→ HOW TO COMPLETE THIS TASK
Write the data out again, word for word.

→ SUPPLIED MATERIAL
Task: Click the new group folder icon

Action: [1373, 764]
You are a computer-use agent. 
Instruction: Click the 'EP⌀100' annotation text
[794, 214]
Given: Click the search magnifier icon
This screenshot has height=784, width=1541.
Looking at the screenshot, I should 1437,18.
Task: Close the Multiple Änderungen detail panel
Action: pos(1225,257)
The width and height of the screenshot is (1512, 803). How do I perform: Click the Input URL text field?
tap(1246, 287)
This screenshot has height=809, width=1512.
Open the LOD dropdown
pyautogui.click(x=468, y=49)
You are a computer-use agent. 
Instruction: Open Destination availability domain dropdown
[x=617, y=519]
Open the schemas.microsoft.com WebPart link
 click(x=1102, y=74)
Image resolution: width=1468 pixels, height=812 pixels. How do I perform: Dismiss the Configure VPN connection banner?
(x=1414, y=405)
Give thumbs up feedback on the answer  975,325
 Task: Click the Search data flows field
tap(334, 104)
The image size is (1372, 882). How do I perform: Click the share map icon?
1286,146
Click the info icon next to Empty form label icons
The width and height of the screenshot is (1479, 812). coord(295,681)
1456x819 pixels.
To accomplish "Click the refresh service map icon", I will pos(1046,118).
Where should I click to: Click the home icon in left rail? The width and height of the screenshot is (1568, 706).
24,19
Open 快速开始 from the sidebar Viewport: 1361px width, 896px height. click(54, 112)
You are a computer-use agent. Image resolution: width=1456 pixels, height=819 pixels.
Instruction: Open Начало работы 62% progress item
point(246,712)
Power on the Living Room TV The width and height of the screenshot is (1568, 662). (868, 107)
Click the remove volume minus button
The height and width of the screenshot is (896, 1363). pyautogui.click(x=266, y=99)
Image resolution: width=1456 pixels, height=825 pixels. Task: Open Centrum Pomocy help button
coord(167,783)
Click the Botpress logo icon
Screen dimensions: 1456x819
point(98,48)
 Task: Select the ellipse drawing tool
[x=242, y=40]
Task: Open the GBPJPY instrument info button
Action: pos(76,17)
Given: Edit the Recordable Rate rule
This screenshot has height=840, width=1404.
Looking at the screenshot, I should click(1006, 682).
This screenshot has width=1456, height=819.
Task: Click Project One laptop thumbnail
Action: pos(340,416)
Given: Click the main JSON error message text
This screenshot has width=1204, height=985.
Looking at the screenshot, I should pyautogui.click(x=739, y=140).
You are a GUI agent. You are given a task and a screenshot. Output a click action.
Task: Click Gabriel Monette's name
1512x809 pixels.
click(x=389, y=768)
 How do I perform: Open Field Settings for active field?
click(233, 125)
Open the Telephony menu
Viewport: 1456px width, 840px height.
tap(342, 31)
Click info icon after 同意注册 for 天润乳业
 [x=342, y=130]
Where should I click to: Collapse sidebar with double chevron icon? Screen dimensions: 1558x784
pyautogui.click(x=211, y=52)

→ WRITTEN ANSWER
Task: Click the new group folder icon

Action: [1373, 764]
You are a computer-use agent. 
Instruction: Click the 'EP⌀100' annotation text
[794, 214]
Given: Click the search magnifier icon
This screenshot has height=784, width=1541.
Looking at the screenshot, I should 1437,18.
Task: Close the Multiple Änderungen detail panel
Action: pos(1225,257)
The width and height of the screenshot is (1512, 803). How do I perform: Click the Input URL text field?
tap(1246, 287)
This screenshot has height=809, width=1512.
Open the LOD dropdown
pyautogui.click(x=468, y=49)
You are a computer-use agent. 
Instruction: Open Destination availability domain dropdown
[x=617, y=519]
Open the schemas.microsoft.com WebPart link
 click(x=1102, y=74)
Image resolution: width=1468 pixels, height=812 pixels. How do I perform: Dismiss the Configure VPN connection banner?
(x=1414, y=405)
Give thumbs up feedback on the answer  975,325
 Task: Click the Search data flows field
tap(334, 104)
The image size is (1372, 882). How do I perform: Click the share map icon?
1286,146
Click the info icon next to Empty form label icons
The width and height of the screenshot is (1479, 812). coord(295,681)
1456x819 pixels.
To accomplish "Click the refresh service map icon", I will pos(1046,118).
Where should I click to: Click the home icon in left rail? The width and height of the screenshot is (1568, 706).
24,19
Open 快速开始 from the sidebar Viewport: 1361px width, 896px height. click(54, 112)
You are a computer-use agent. Image resolution: width=1456 pixels, height=819 pixels.
Instruction: Open Начало работы 62% progress item
point(246,712)
Power on the Living Room TV The width and height of the screenshot is (1568, 662). (868, 107)
Click the remove volume minus button
The height and width of the screenshot is (896, 1363). pyautogui.click(x=266, y=99)
Image resolution: width=1456 pixels, height=825 pixels. Task: Open Centrum Pomocy help button
coord(167,783)
Click the Botpress logo icon
Screen dimensions: 1456x819
point(98,48)
 Task: Select the ellipse drawing tool
[x=242, y=40]
Task: Open the GBPJPY instrument info button
Action: pos(76,17)
Given: Edit the Recordable Rate rule
This screenshot has height=840, width=1404.
Looking at the screenshot, I should click(1006, 682).
This screenshot has width=1456, height=819.
Task: Click Project One laptop thumbnail
Action: pos(340,416)
Given: Click the main JSON error message text
This screenshot has width=1204, height=985.
Looking at the screenshot, I should pyautogui.click(x=739, y=140).
You are a GUI agent. You are given a task and a screenshot. Output a click action.
Task: Click Gabriel Monette's name
1512x809 pixels.
click(x=389, y=768)
 How do I perform: Open Field Settings for active field?
click(233, 125)
Open the Telephony menu
Viewport: 1456px width, 840px height.
tap(342, 31)
Click info icon after 同意注册 for 天润乳业
 [x=342, y=130]
Where should I click to: Collapse sidebar with double chevron icon? Screen dimensions: 1558x784
pyautogui.click(x=211, y=52)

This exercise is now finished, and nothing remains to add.